„Moja mama musi oddać psa, bo stał się bardzo agresywny.” Telefon z taką informacją odebraliśmy 31 sierpnia. Podczas dalszej rozmowy pani tłumaczyła, iż przywieziony 5 lat temu z Niemiec przez syna pies, nagle, jakiś rok temu, stał się agresywny. Prawie nie wychodzi z domu, zwykle siedzi za wersalką, szczeka, gryzie, domownicy się go boją…
Pracownik schroniska pojechał po psa i na jego widok zaniemówił. Chociaż właścicielka Bilego opowiadała mu jeszcze raz, co jest „nie tak” z Bilim, nasz opiekun zwierząt myślał tylko o tym, by jak najszybciej go stamtąd zabrać i udzielić mu pomocy!
Wierzcie nam, że wszystkich nas w schronisku zamurowało na widok Bilego. „Jak można do czegoś takiego dopuścić? Czy ten biedny pies nie wychodził z domu, że nikt z okolicznych mieszkańców nie zgłosił nam, w jakim jest stanie? Nic dziwnego, że gryzł, przecież on potwornie cierpi!” Mówiliśmy wszyscy zgodnie.
Dzisiaj Bili jest już ostrzyżony, nareszcie może swobodnie się poruszać, swobodnie jeść, nareszcie może zobaczyć otaczający go świat! A my nadal nie możemy nadziwić się ludzkiej bezmyślności i bezduszności…
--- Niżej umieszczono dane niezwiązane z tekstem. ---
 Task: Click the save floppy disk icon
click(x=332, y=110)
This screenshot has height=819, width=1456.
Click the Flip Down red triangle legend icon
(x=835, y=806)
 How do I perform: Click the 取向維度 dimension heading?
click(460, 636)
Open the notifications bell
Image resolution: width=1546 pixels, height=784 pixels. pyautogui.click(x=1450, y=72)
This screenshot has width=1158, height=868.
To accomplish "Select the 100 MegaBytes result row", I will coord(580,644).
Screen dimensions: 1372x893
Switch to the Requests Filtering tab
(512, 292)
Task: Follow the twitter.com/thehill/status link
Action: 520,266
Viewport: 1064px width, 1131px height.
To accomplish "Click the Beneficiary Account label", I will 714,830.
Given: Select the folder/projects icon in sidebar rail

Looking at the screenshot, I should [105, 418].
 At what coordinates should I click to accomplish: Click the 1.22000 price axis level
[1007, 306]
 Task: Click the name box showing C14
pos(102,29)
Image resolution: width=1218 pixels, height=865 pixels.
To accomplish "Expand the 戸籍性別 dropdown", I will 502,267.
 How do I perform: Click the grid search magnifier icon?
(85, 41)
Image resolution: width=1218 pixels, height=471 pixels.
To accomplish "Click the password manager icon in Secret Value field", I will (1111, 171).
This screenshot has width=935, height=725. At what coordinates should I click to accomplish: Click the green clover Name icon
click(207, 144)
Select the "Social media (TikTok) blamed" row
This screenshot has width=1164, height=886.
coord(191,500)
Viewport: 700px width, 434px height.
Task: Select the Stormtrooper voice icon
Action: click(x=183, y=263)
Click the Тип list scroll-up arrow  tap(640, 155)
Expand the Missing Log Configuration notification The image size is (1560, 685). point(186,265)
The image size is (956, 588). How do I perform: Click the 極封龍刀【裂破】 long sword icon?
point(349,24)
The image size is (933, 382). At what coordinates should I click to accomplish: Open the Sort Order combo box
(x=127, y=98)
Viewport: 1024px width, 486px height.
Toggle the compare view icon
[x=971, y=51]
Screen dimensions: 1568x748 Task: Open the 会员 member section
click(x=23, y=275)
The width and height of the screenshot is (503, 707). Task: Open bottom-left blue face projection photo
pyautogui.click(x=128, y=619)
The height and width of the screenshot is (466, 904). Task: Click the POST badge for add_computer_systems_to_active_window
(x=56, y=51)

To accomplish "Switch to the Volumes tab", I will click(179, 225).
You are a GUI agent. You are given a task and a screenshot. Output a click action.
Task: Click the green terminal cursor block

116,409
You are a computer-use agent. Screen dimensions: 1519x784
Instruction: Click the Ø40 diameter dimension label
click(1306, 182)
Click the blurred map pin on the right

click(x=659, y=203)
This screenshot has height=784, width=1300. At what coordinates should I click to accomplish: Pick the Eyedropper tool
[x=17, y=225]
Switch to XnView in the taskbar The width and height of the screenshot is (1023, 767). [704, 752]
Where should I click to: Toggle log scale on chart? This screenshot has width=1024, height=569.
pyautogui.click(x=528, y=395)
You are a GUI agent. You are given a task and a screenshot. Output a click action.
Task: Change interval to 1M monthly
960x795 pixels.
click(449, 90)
Jeszcze jeden dowód na to, że są ludzie którzy w ogóle nie powinni mieć w domu psa czy innego zwierzaka. Ja jestem zszokowany poziomem bezmyślności, inteligencji i braku wrażliwości tych niby opiekunów biednego psa. Przecież wystarczy spojrzeć nawet na zdjęcia tego psa a już chciałoby mu się pomóc. No ale dzięki pomocy pracowników schroniska pies wreszcie zaczął normalnie wyglądać jak widać na zdjęciu.
Czy schronisko może wszcząć procedury zmierzające do ukarania właściciela za zaniedbanie i wieloletnie cierpienia tego psa? To się w głowie nie mieści...
Drodzy Czytelnicy ! Ten niby-groźny piesek poleca się do adopcji ! Może znajdzie się Ktoś, kto go przygarnie i pokaże, że człowiek to nie tylko zło i cierpienie ?
A teraz pora na wizyte tej pani u fryzjera i na łysa tą idiotkę !
Czy ta pani zostanie ukarana??
Boże jak można nie zadbać o takiego pieska! Mam nadzieje że ta Pani zostanie ukarana! Zwierzęta też potrzebują miłości i higieny!